Hiking Club reaches new heights

Five members of the Quail Creek Hiking Club recently returned from climbing Mount Kilimanjaro in Tanzania, Africa. Kilimanjaro is the tallest stand-alone mountain in the world and the highest point in Africa. Its summit elevation of 19,341 feet above sea level also makes it higher than any point in Europe or Australia.

The Quail Creek hikers were accompanied by six friends and relatives from Canada. The group elected to climb the Machame route, taking six days to reach the summit. They then took two days to descend from the Barafu base camp at elevation 15,330 feet.

“It has been my life’s dream to go to Africa someday,” commented Rachel Slabaugh. “When I heard about the trip that included Kilimanjaro and a safari, my husband encouraged me to sign up,” For Robin Blais, the hike completed his dream to hike the Inca Trail in Peru, to Everest Base Camp in Nepal and to climb Mt. Kilimanjaro.

All members of the group trained extensively for the trek. John Oyala did a lot of distance running in addition to hiking regularly with the Quail Creek Hiking Club. All the hikers took advantage of the Santa Rita Mountains nearby and made several training hikes up Mt. Wrightson. They spent nearly a year in preparation, reading whatever they could find about the trek. The experience of Robin Blais, Joe Keegan and John Oyala’s hike to Everest Base Camp last May was a direct help to the group. “The training and preparation really paid off,” commented Dennis Day, “especially at higher altitudes as the thin air starved our minds of the confidence we started with.” At the summit there is only 49% of the oxygen available at sea level.

“The porters were a wonderful surprise in what they did and their attitude and friendliness,” commented Joe Keegan.

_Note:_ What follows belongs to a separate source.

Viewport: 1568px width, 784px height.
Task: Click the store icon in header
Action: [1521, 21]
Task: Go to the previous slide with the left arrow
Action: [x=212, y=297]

In total there were 49 guides, cooks and porters for the 11 hikers. “I feel that the company that took us up the mountain was some of the best; the service and their knowledge were impressive.” “The food was outstanding and it was amazing to watch the mechanics of getting our group to the top and back,” added Rachel. The porters carried all of our food, clothing and tents from the park gate to the final camp at Barafu, 15,330 feet above sea level. The group was the second oldest group of hikers the guiding company has served. The Quail Creek hikers ranged in age from their early 60’s to early 70’s.

All the hikers commented on the hardships of camping in the exposed campsites on the barren volcanic mountainside. From the deprivation of sleep caused by high altitude to the ordeal of going outside to the porta-potty tent in the middle of the night, camp life was as much a challenge as the climb. Mornings did not bring immediate relief as Dennis described how they would get dressed by flashlight in the small, cold two man tents as you could hear the thin ice layer crackling on the outer tent shell as the cold wind played with the fabric.

The hardships they endured quickly faded as the hikers describe their accomplishment. Organizer Robin Blais recounts, “Although the whole summit day was special, it was very gratifying to get to the end of hike and realize that all 11 hikers had completed the hike. This was especially special as that seldom happens in a group this size.” From a personal perspective, Dennis described his feelings as they left the summit and began their descent, “The warm sense of accomplishment was mixed with a sadness that the culmination of all our planning, preparation, training, hardship and effort was now behind us.”

The groups’ plans for the future are as varied as their backgrounds. Although most of them say this is their last major hike, they all have plans to continue hiking in Arizona, the Canadian Rockies and the New Zealand fiordlands or to run marathons with their daughters.